◆ **EXERCISE REQUIREMENTS**
Exact copies of all records below are needed.

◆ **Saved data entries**
·····
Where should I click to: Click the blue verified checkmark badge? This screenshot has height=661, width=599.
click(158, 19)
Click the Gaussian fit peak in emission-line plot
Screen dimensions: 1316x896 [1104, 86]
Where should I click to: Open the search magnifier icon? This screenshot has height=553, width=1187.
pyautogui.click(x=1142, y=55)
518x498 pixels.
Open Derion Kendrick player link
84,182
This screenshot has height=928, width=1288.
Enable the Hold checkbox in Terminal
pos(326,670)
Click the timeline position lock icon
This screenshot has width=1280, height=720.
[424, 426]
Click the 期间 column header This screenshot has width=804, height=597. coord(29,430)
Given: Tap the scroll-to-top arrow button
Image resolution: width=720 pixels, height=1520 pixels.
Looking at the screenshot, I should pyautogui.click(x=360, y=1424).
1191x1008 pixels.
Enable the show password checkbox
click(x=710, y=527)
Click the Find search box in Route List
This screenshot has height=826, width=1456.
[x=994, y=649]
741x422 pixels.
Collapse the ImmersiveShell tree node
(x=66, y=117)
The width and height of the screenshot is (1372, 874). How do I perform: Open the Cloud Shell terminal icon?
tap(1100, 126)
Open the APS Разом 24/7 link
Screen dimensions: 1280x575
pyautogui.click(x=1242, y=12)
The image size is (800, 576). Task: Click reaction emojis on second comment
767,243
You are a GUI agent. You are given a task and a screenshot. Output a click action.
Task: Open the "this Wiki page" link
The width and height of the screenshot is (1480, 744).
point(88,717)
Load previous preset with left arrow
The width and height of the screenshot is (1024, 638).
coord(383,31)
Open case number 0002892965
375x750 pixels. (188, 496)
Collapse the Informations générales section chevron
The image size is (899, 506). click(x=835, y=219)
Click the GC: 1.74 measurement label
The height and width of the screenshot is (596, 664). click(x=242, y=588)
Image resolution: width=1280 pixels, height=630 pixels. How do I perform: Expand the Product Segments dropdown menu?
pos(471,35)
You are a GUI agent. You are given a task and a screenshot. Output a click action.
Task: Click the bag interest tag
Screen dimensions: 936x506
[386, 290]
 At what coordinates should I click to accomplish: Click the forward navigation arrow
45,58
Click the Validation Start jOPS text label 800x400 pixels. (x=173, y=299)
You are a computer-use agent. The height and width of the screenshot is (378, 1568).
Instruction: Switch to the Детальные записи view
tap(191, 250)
·····
◆ **ANSWER TO THE PROBLEM**
Where should I click to: Click the blue verified checkmark badge? This screenshot has height=661, width=599.
click(158, 19)
Click the Gaussian fit peak in emission-line plot
Screen dimensions: 1316x896 [1104, 86]
Where should I click to: Open the search magnifier icon? This screenshot has height=553, width=1187.
pyautogui.click(x=1142, y=55)
518x498 pixels.
Open Derion Kendrick player link
84,182
This screenshot has height=928, width=1288.
Enable the Hold checkbox in Terminal
pos(326,670)
Click the timeline position lock icon
This screenshot has width=1280, height=720.
[424, 426]
Click the 期间 column header This screenshot has width=804, height=597. coord(29,430)
Given: Tap the scroll-to-top arrow button
Image resolution: width=720 pixels, height=1520 pixels.
Looking at the screenshot, I should pyautogui.click(x=360, y=1424).
1191x1008 pixels.
Enable the show password checkbox
click(x=710, y=527)
Click the Find search box in Route List
This screenshot has height=826, width=1456.
[x=994, y=649]
741x422 pixels.
Collapse the ImmersiveShell tree node
(x=66, y=117)
The width and height of the screenshot is (1372, 874). How do I perform: Open the Cloud Shell terminal icon?
tap(1100, 126)
Open the APS Разом 24/7 link
Screen dimensions: 1280x575
pyautogui.click(x=1242, y=12)
The image size is (800, 576). Task: Click reaction emojis on second comment
767,243
You are a GUI agent. You are given a task and a screenshot. Output a click action.
Task: Open the "this Wiki page" link
The width and height of the screenshot is (1480, 744).
point(88,717)
Load previous preset with left arrow
The width and height of the screenshot is (1024, 638).
coord(383,31)
Open case number 0002892965
375x750 pixels. (188, 496)
Collapse the Informations générales section chevron
The image size is (899, 506). click(x=835, y=219)
Click the GC: 1.74 measurement label
The height and width of the screenshot is (596, 664). click(x=242, y=588)
Image resolution: width=1280 pixels, height=630 pixels. How do I perform: Expand the Product Segments dropdown menu?
pos(471,35)
You are a GUI agent. You are given a task and a screenshot. Output a click action.
Task: Click the bag interest tag
Screen dimensions: 936x506
[386, 290]
 At what coordinates should I click to accomplish: Click the forward navigation arrow
45,58
Click the Validation Start jOPS text label 800x400 pixels. (x=173, y=299)
You are a computer-use agent. The height and width of the screenshot is (378, 1568).
Instruction: Switch to the Детальные записи view
tap(191, 250)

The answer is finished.